Given information:

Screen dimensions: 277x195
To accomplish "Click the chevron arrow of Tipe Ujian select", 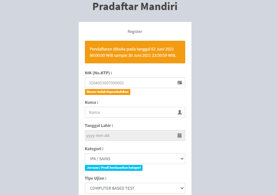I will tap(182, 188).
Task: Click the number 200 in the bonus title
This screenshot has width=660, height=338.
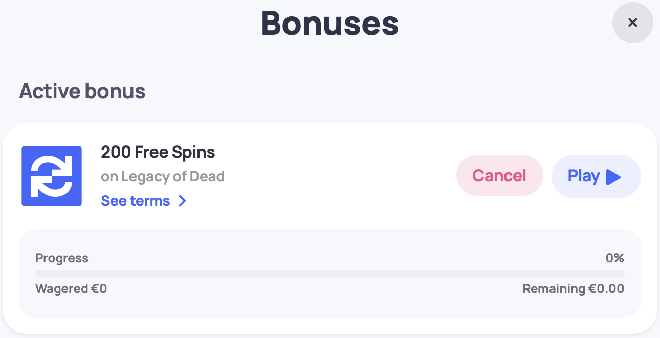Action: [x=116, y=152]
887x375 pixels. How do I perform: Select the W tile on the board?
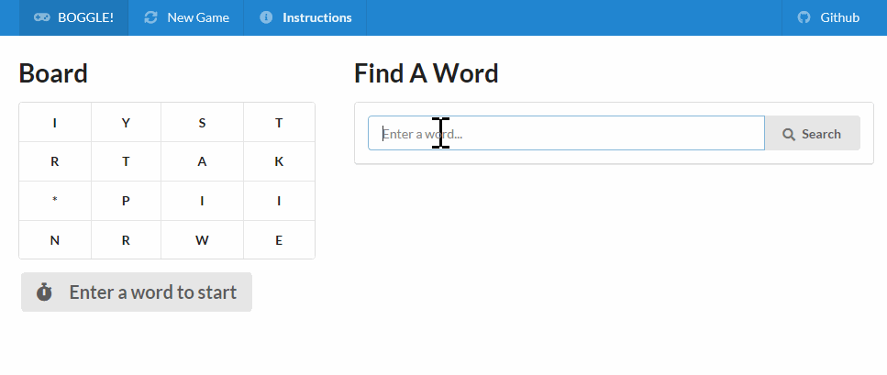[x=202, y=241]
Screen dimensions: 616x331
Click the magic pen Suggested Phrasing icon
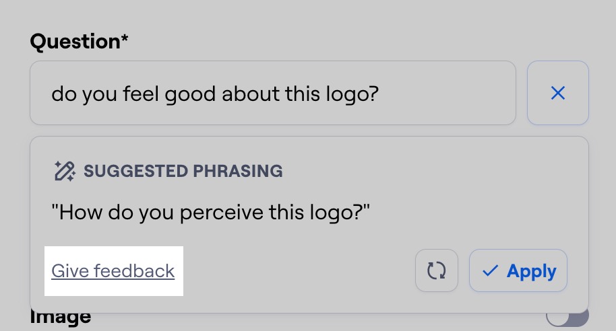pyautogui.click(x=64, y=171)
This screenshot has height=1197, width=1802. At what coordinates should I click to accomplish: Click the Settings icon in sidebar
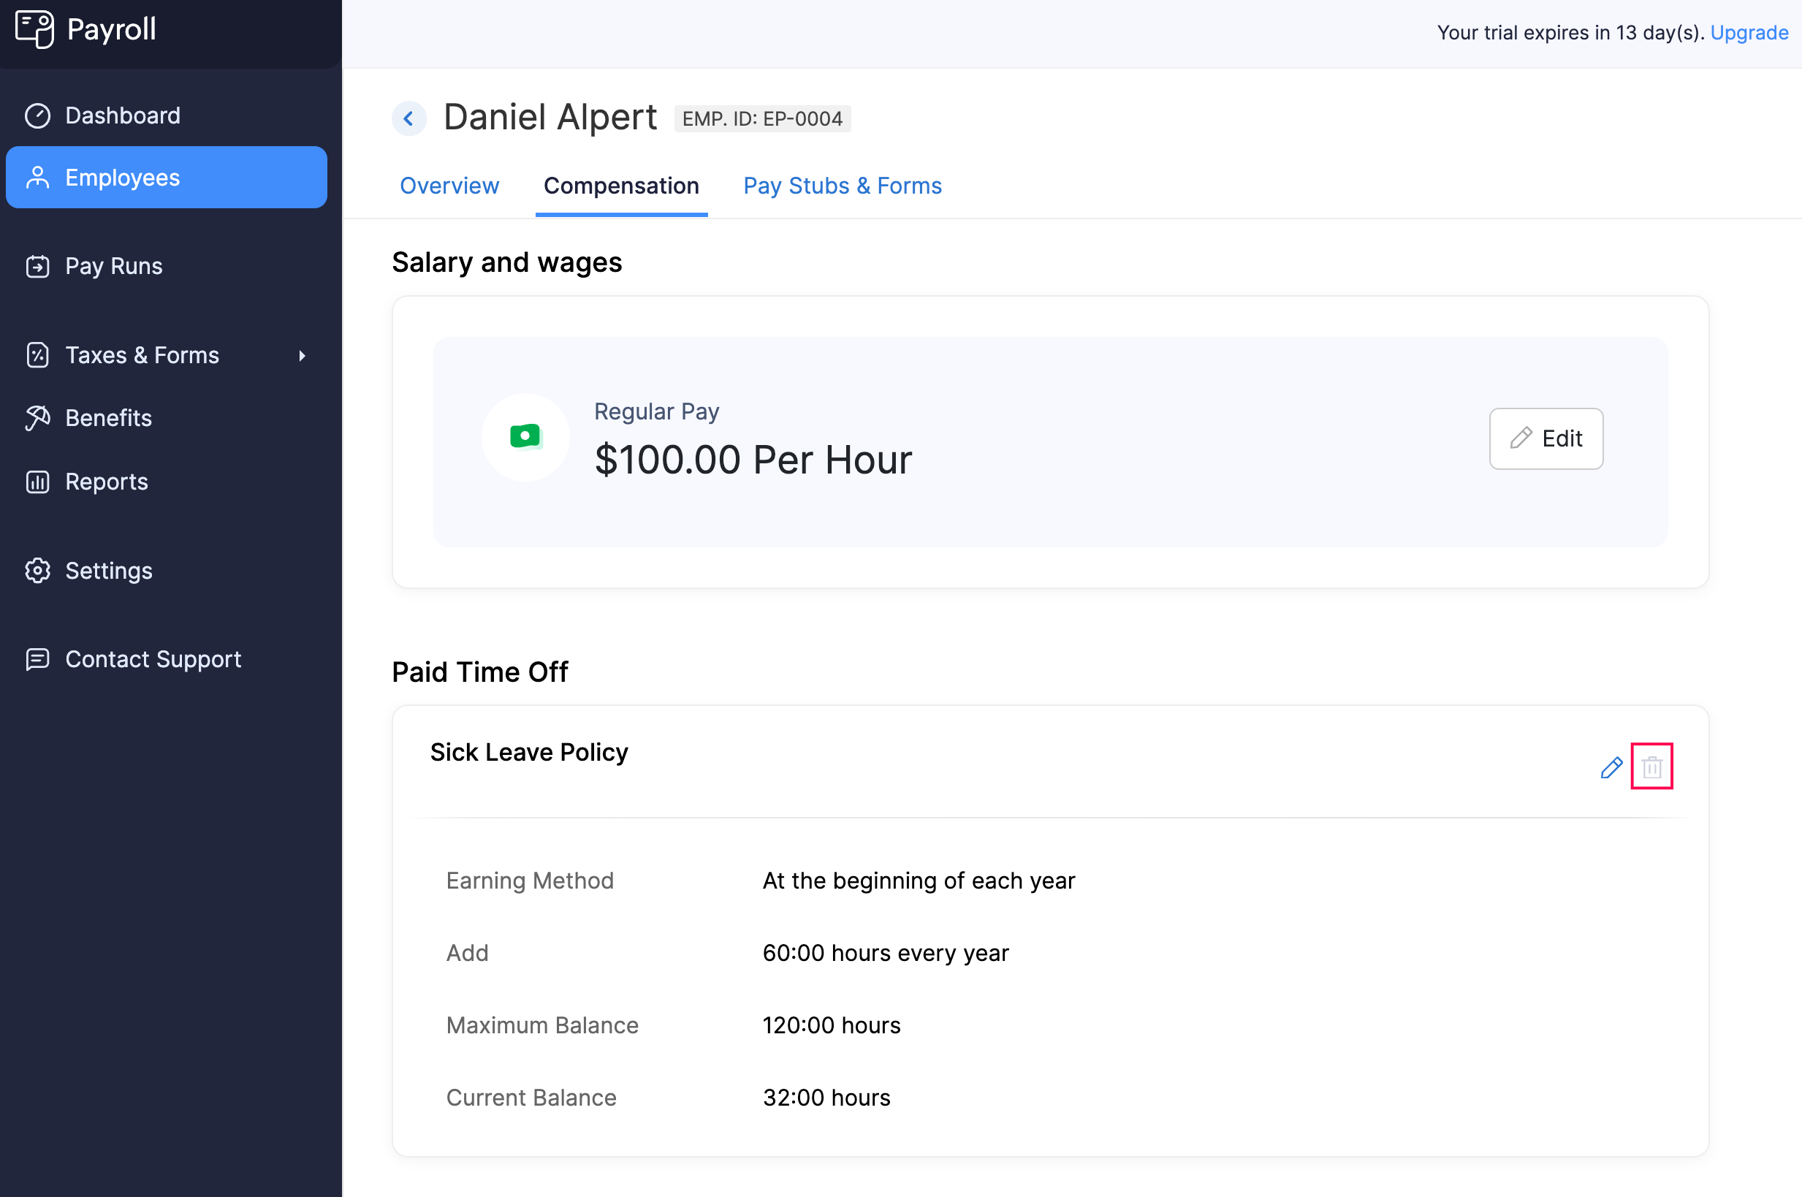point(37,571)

Your objective: Repeat exactly the lines from the one containing "Screen dimensions: 616x331" to the last line of the records above, including both, and leave out any pictures.

Answer space:
Screen dimensions: 616x331
Click the magic pen Suggested Phrasing icon
pyautogui.click(x=64, y=171)
This screenshot has height=1197, width=1802. At what coordinates should I click to accomplish: Click the Settings icon in sidebar
point(37,571)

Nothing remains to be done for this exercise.